SapatSea · 18/07/2019 12:44

They are usually aghast at the house prices in Oz but really angry at the "low" valuation for their UK home.

Often the houses they are taken to see are a long commute to the local centre where they would actually have to work . Childcare etc is never discussed nor how some parts of Oz are a lot hotter than others and some places are actually really expensive (usually the cities with lots of job opportuities just like UK!)

They always have "amazing families" and "amazing family support" in the Uk, sibling their best mate, loads of friends etc but they want to move away "to have a better life" Hmm

I think the episodes where they are going to leave dc behind (from an earlier relationship) are so cruel.

Weezol · 18/07/2019 12:45

Rational, reasonable people don't a) often apply to be on telly and b) make good telly.

I have a chum who has worked on a couple of these types of show (and a well known 'singing competition') and anyone reasonable without a juicy back story applying tends to get filed in the 'no' section - a tray next to the shredder at one place.

MrsGrammaticus · 18/07/2019 12:46

Funny. People that enter and stay in the UK on the same basis are often labelled as "economic migrants".....yet when it's a Brit doing it, it's all romanticised!

Wishfulmakeupping · 18/07/2019 12:48

Knew poor Brendon would get a mention-beyond awful manipulation 😮 anyone know what happened?!

Wishfulmakeupping · 18/07/2019 12:52

Actually just had a quick check on fb poor Brendon still married and living in oz :(

breathing · 18/07/2019 12:54

There is nothing shittier than living in a country because your partner either pushes you to or cant cope in the one you want to be in. :(

BigusBumus · 18/07/2019 12:55

I did like that mum this morning though.
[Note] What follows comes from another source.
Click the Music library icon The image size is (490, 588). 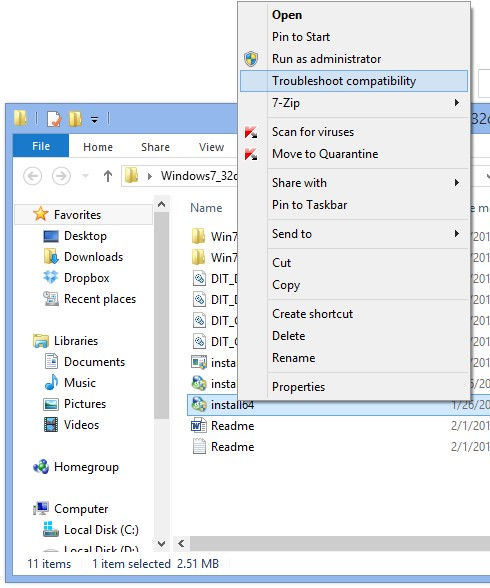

Pregnant at 16, suffered DV, married and 2 more kids by 23, divorced and put herself through college to become a Social Worker. Good for her. The bit where she said she looked at her baby in a bouncer and thought, "Oh my God I don't want this for her, she'll hate me for it", made me cry a little. .
I could absolutely see her heart was in the right place, she wanted better for her kids, she talked of them going to university etc. I think she had just let her dreams run away with themselves further and further from reality.
Hopefully she is now happier and turning her life around a bit again now settled back home.